ISLAMABAD -  Even after the registration of a case against former ambassador to US Husain Haqqani in the Memogate scandal, it is unlikely that the Federal Investigation Agency will succeed in bringing him back through Interpol because the latter does not intervene in political matters.

The government on Tuesday informed the Supreme Court that the FIA is considering registering an FIR against the former ambassador in a move to bring him back and try him in the Memogate case.

Interpol’s charter forbids it from undertaking interventions in activities of a political, military, religious or racial nature or involving itself in disputes over such matters.

According to the charter, Interpol’s work focuses primarily on public safety and battling transnational crimes against humanity, child pornography, computer crime and cybercrime, drug trafficking, environmental crime, genocide, human trafficking, illicit drug production, copyright infringement, illicit traffic in works of art, intellectual property crime, money laundering, organized crime, corruption, terrorism, war crimes, weapons smuggling and the white-collar crime.

A former FIA official, who remained associated with the agency’s legal wing for years, said that it was unlikely that Interpol would proceed against Haqqani as the case was political in nature.  "Interpol does not proceed in such cases that are political in nature,” he said adding that the case of Muttahida Qaumi Movement founder Altaf Hussain is a fine example in this connection.
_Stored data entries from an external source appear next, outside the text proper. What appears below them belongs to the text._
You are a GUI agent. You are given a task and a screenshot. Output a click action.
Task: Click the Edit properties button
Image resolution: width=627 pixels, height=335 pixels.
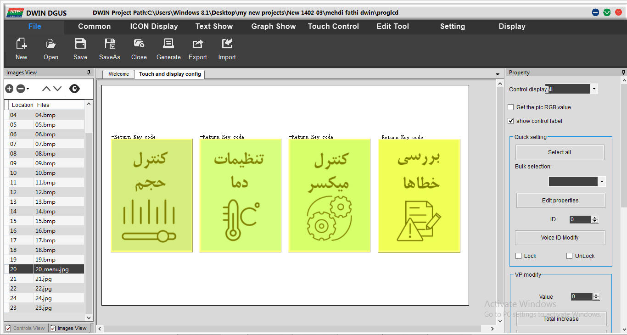pos(560,201)
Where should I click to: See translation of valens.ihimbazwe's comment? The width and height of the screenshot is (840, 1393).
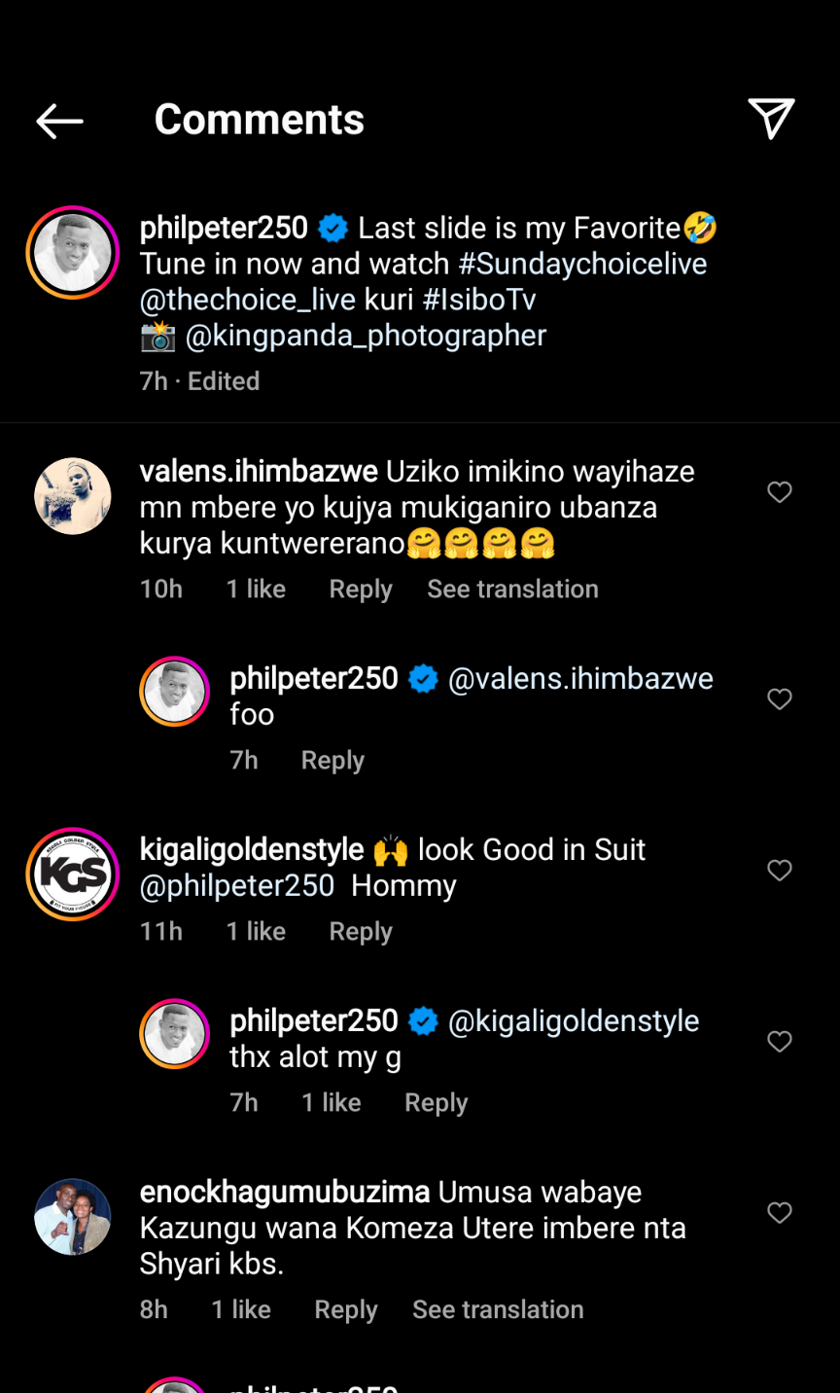(x=512, y=589)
The government has informed the apex court that the FIA had written to the Interpol for issuing red warrants for Haqqani but the international police had raised certain objections to the request. Certain pre-requisites had to be met before the Interpol issued red notices.

On February 15, a three-member Supreme Court bench headed Chief Justice Saqib Nisar issued a warrant for arresting Haqqani in the Memogate case, asking the government to take measures to bring him back.

Haqqani was implicated in the Memogate case for allegedly writing a memorandum to US Admiral Mike Mullen seeking the US intervention alleging that the army intended to topple the then Pakistan People’s Party government in the aftermath of May 1, 2010, US raid in Abbottabad that killed Al-Qaeda leader Osama bin Laden. 

Haqqani had left the country when former chief justice Iftikhar Mohammad Chaudhry was hearing the Memogate case against him and the court had formed a commission to probe charges against him. Later, the commission held him guilty in its findings but he never returned to Pakistan to face the allegations against him.

Haqqani was allowed to leave the country by the Supreme Court in 2012 after he gave a commitment to the apex court that he would return to the country whenever the court asked for.